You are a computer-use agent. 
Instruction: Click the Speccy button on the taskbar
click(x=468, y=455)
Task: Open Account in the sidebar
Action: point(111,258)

- - - -

The required output is all of the material, word for word.

You are a computer-use agent. 
Instruction: Click the Speccy button on the taskbar
click(x=468, y=455)
Task: Open Account in the sidebar
Action: point(111,258)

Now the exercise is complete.